Stored items:
%%

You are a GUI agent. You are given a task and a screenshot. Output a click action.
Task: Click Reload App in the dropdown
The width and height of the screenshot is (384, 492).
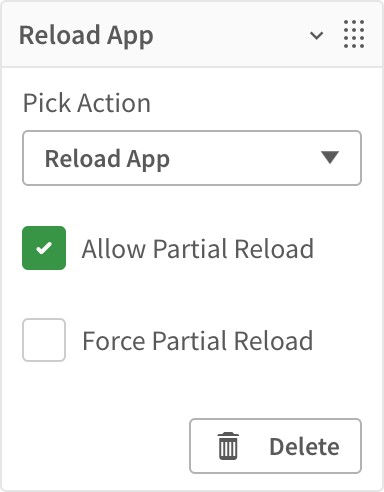click(107, 159)
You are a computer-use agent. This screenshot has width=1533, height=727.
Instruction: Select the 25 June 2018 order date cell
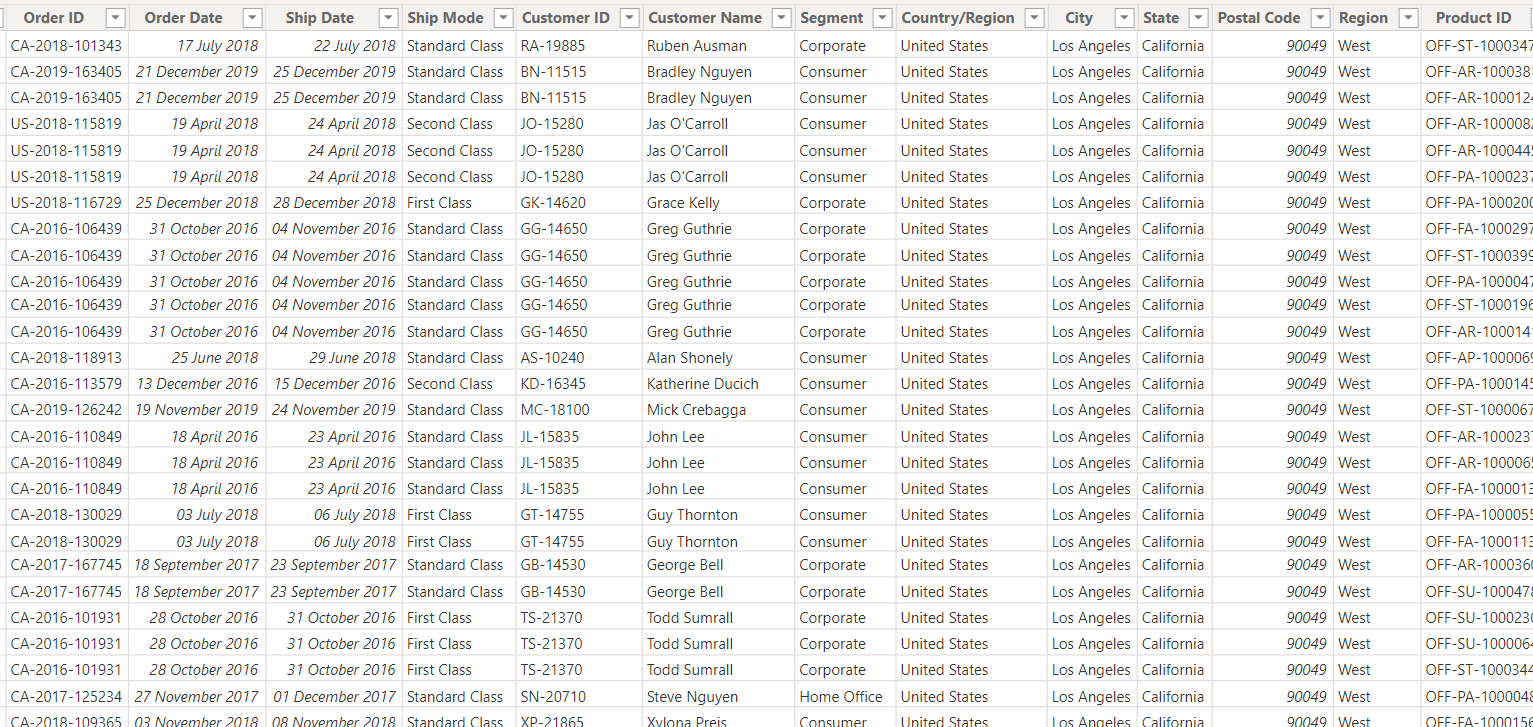point(214,358)
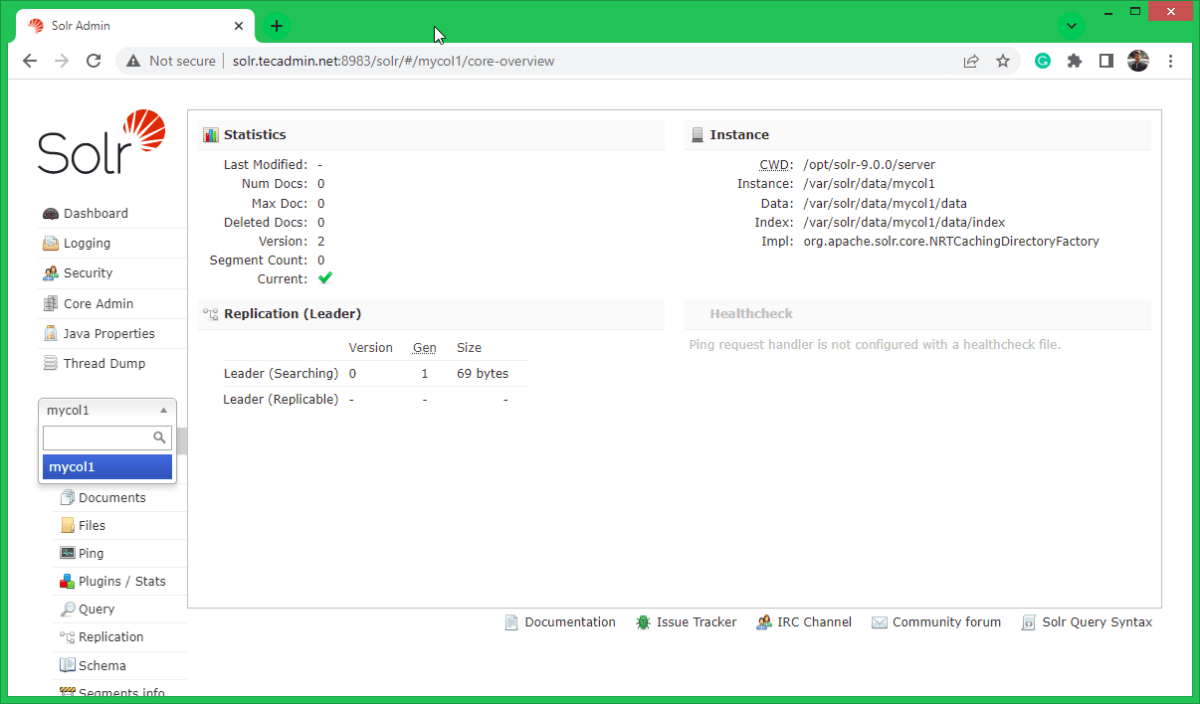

%%

Output the line that contains "Instruction: Select the" and every subsequent line through the end of the entries, exactly as given, without pictures.

Instruction: Select the 25 June 2018 order date cell
point(214,358)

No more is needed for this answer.